Example #3: override original class.

Suppose that you want to alter original behavior/class, but don't want to create a new class (with new name), because this will require you to alter options as well. Instead, you want just to set up options at design time and provide altered behavior at run-time.

 

For example, when you post bug to Mantis, a issue title is composed. EurekaLog does not provide way to alter it, because it's used to identify tickets. You may want to alter it (say, by appending more info, so title becomes more descriptive). Here is how you can do that:

 

uses
  EConsts,
  ESend,
  ESendAPIMantis;
 
type
  // Trick: use the same class name as original class
  // You'll have to append unit name to class ident to avoid compiler confusion
  TELTrackerMantisSender = class(ESendAPIMantis.TELTrackerMantisSender)

* * *

▸ **Set of tasks**:
**A.** According to the passage on overriding a EurekaLog class, why does EurekaLog not provide a way to alter the Mantis issue title?
**B.** Write the next part of the passage on overriding the EurekaLog Mantis class, starting after its final line of code.
The lines that come next have nothing to do with the passage on overriding a EurekaLog class.

▸ **Material**:
* * *

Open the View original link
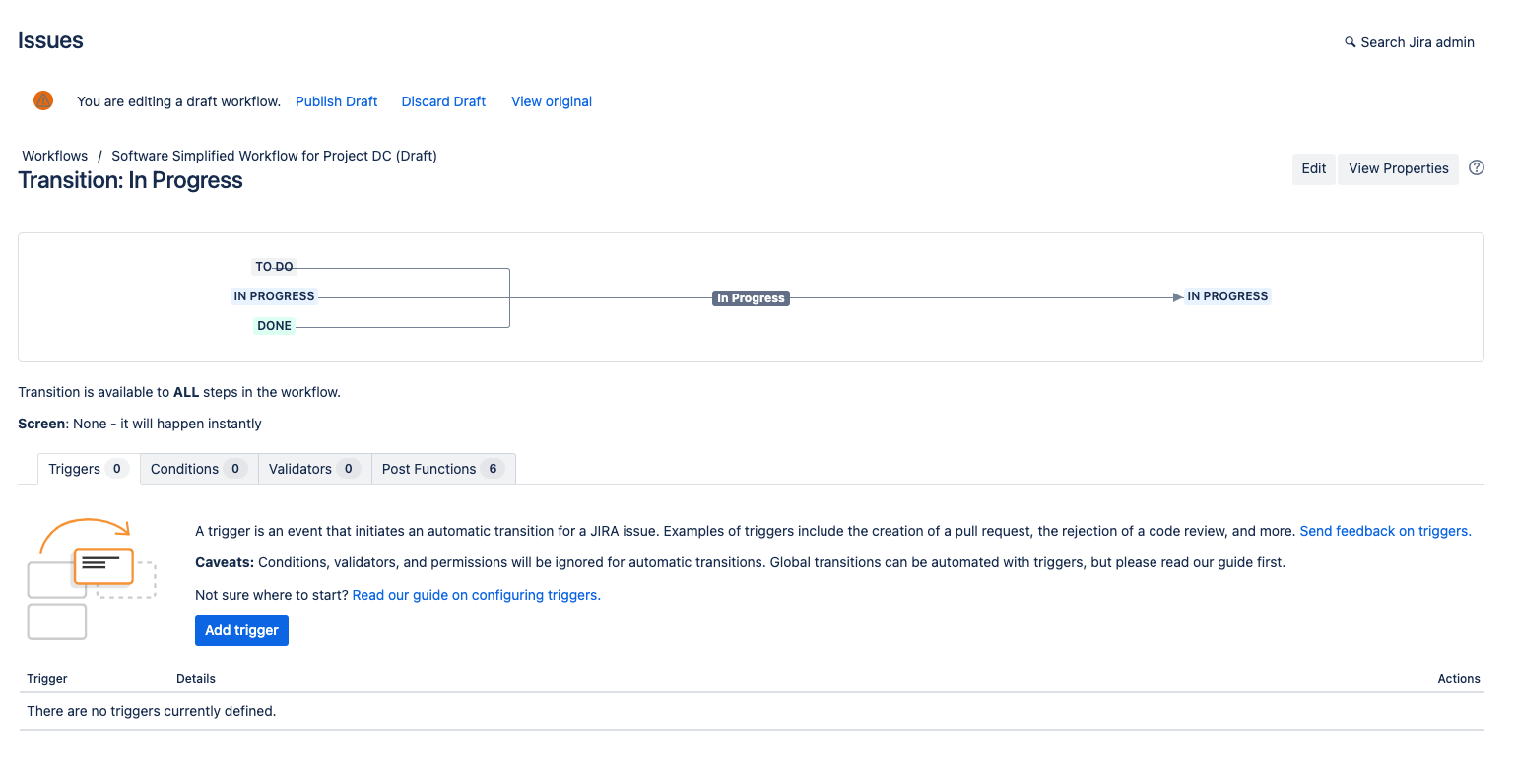The height and width of the screenshot is (784, 1516). (x=551, y=101)
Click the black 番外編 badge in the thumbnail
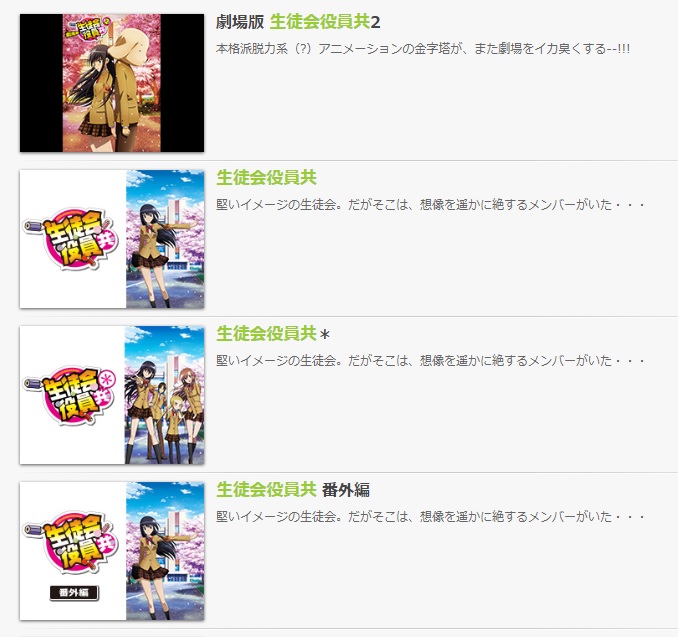This screenshot has height=637, width=678. [74, 593]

* * *

▸ **Results by task**:
**A.** EurekaLog does not allow it because the title is used to identify tickets.

**B.**
  protected
    function ComposeTitle: Stringoverride;
  end;
 
// This is a default implementation of the method, 
// you can replace it with arbitrary code
function TELTrackerMantisSender.ComposeTitle: String;
begin
  if BugAppVersion <> '' then
    Result := Format('%s (Bug %s; v%s)', [BugType, BugID, BugAppVersion])   
  else
    Result := Format('%s (Bug %s)', [BugType, BugID]); 
  Log(Format('Title = ''%s''', [Result]));
end;
 
initialization
 
  // Register send class to be the first in the list.
  // Default class (by EurekaLog) will be listed later.
  // Any search for class by name will find our class, because it's listed first
  RegisterSenderFirst(TELTrackerMantisSender); // <- Notice "First" in the name
 
end.

 

With this trick you don't have to change options. You can just set options at design-time. The important part here is to register your class first, which is archived by using registering function with "First" suffix.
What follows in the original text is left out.